Полковник подошел к кресту перед иконостасом, поднял из-под ног распятого человека небольшую шкатулку, отнес ее к пограничнику, поставил в полушаге впереди, открыл. Внутри оказались глинистые комки.
— Это земля с берегов Волхова, Илья Юрьевич, — сообщил Павел. — С тех самых мест, откуда начиналось русское государство. А это, — он со зловещим шелестом обнажил клинок, — сабля первого русского царя, Ивана Четвертого Васильевича. Именно с этим мечом сражался он на улицах Казани и под стенами Тулы, именно на нем клялись в верности тысячи и тысячи благородных воинов, защищавших наше общее Отечество. Преклони колено, раб Божий Илья. Положи левую руку на русскую землю, и повторяй за мной…

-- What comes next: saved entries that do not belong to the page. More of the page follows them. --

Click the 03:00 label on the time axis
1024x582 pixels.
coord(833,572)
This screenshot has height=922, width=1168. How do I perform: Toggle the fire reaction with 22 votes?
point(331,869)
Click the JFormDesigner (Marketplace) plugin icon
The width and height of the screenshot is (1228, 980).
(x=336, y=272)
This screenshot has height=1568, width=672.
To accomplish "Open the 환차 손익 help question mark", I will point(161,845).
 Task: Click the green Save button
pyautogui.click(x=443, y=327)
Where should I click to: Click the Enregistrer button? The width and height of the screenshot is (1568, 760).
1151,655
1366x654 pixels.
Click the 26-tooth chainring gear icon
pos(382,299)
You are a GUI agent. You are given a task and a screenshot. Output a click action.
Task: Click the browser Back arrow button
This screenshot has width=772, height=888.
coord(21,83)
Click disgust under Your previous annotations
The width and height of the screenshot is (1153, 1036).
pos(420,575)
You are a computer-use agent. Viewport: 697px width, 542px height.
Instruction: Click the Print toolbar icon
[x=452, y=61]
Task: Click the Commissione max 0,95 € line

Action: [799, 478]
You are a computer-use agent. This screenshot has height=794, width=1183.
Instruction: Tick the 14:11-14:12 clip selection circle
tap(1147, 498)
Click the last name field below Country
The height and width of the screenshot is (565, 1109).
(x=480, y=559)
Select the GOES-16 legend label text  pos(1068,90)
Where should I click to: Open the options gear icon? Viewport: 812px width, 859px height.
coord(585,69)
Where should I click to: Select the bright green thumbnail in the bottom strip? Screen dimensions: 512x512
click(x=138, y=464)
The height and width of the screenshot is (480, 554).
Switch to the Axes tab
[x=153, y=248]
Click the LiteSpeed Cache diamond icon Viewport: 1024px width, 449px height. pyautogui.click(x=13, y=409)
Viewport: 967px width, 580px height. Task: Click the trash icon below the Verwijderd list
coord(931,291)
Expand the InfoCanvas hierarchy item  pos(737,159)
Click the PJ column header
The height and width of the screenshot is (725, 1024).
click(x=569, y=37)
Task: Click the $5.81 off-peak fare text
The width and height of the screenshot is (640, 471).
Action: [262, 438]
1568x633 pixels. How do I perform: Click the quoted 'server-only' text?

Ралусин опустился на одно колено, опустил ладонь в шкатулку с сухой и горячей глиной.
— Я, раб Божий Илья, пред лицом неба, земли и вод русских, пред отцами нашими, престолом российским и Господом небесным клянусь…
— Я, раб Божий Илья… — склонив голову повторил капитан.
— Не пожалеть ни сил, ни крови, ни живота своего, дабы не посрамить великих предков своих… Дабы не потерять созданное ими… Дабы не допустить разорения земли русской… Дабы никогда не плакали женщины и дети в пределах родных, и не ступала нога поганых на нивы и села отчие… Пусть вручит мне Бог жизнь, чтобы служить России, и Смерть, дабы награждать ею недругов. На землях христианских и диаволовых, в небесах и на воде, под водой и под землей, в пределах родных и чуждых. Отныне, присно и во веки веков. Аминь!
— Аминь, — эхом повторил Ралусин.
— От своего имени, от имени Отчизны нашей, от имени предков и потомков колена русского, я принимаю твою клятву, раб Божий Илья, — пограничник ощутил на своем плече холодок остро отточенной стали. — Принимаю, и верю тебе целиком и полностью.